Range par étage. Le cru (viande, poisson, produits entamés) dans la zone la plus froide ; le cuit et les restes au-dessus, couverts ; les fruits et légumes dans le bac. Jamais du cru au-dessus de quelque chose qui se mange tel quel.

Lave-toi les mains avant de cuisiner, et de nouveau après avoir manipulé de la viande ou du poisson crus, des œufs, ou sorti la poubelle. C’est la mesure la mieux documentée, et la plus souvent sautée.

Réserve une planche à découper au cru, et une autre au cuit et aux légumes propres. Si tu n’en as qu’une, tu la laves à l’eau chaude savonneuse entre les deux, et le couteau avec.

En courses, prends le frais et les surgelés en dernier, transporte-les dans un sac isotherme, et range-les dès l’arrivée. Le trajet retour est le maillon faible de toute la chaîne du froid.

Après cuisson, ne laisse pas un plat plus de deux heures à température ambiante avant de le mettre au frais, et répartis-le en petites portions s’il est en grande quantité, pour qu’il refroidisse vite. Un plat que tu as cuisiné se garde ensuite trois jours au réfrigérateur, pas davantage.

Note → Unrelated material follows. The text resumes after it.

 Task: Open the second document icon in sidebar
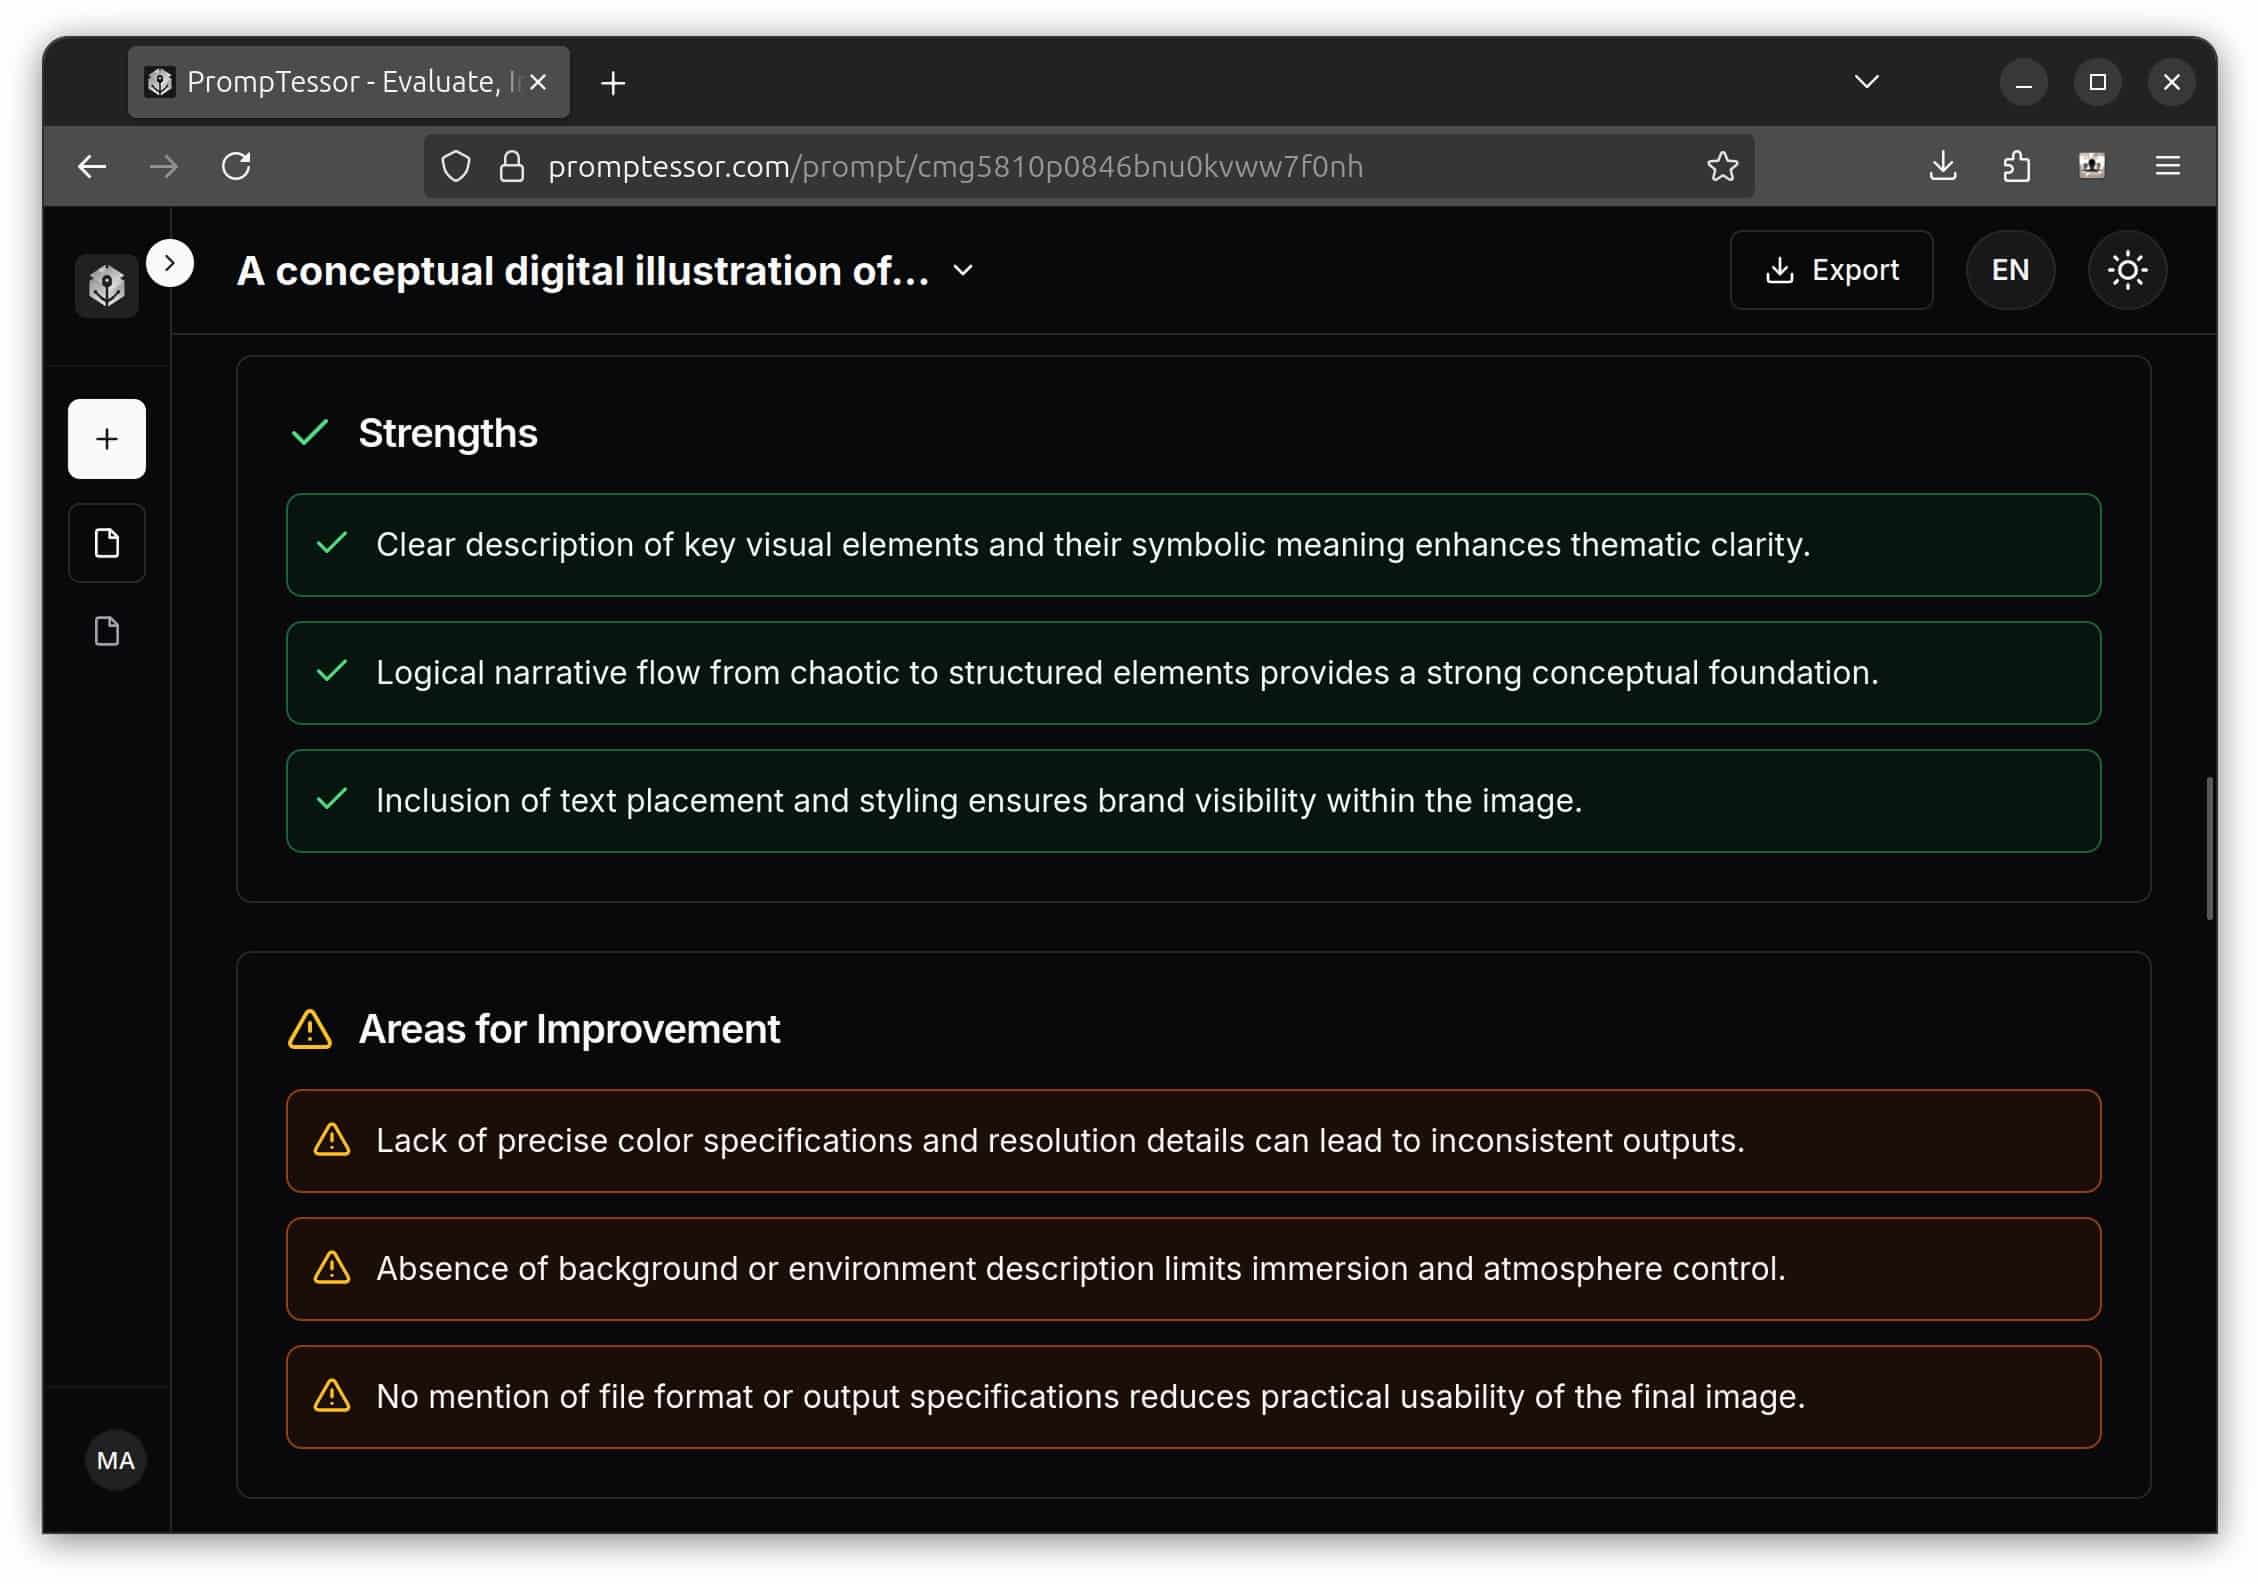[x=107, y=631]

Nettoie ton réfrigérateur régulièrement, à l’eau savonneuse puis à l’eau javellisée diluée, et essuie sans attendre une coulée de jus de viande ou de lait. C’est aux endroits où se combinent salissure et condensation que les concentrations bactériennes sont les plus fortes.

Les pièges

L’éponge et le torchon. Ils comptent parmi les objets les plus contaminés de la cuisine, et ils redistribuent partout ce qu’ils ramassent. On les rince, on les fait sécher, on les change souvent, et on ne s’essuie pas les mains dessus après avoir touché du cru.

Réchauffer tiède. Un reste se réchauffe jusqu’à être brûlant à cœur, pas jusqu’à être agréable à manger. Le tiède est précisément la plage de température où les bactéries se multiplient le mieux.

Laisser refroidir longtemps « pour ne pas casser le froid du frigo ». Les appareils actuels encaissent très bien un plat encore tiède ; les heures passées sur le plan de travail sont un risque bien plus grand que la remontée en température du réfrigérateur.

Ce que cette fiche ne dit pas

Femmes enceintes, nourrissons, personnes âgées, personnes immunodéprimées : les marges sont beaucoup plus étroites, et certains aliments (lait cru et fromages au lait cru, charcuterie crue, poisson fumé, graines germées) sont déconseillés. Dans ces situations, on demande à un médecin, pas à une fiche.

Après un repas suspect : fièvre, diarrhée qui dure plus d’un jour ou deux, vomissements qui empêchent de boire, signes de déshydratation, ou tout trouble neurologique ou visuel, on consulte. Chez un nourrisson, une personne âgée ou une femme enceinte, on ne laisse pas passer la nuit.

Les sources

Cette fiche est écrite et sourcée, mais elle n’a pas encore été relue par une deuxième personne. On préfère le dire.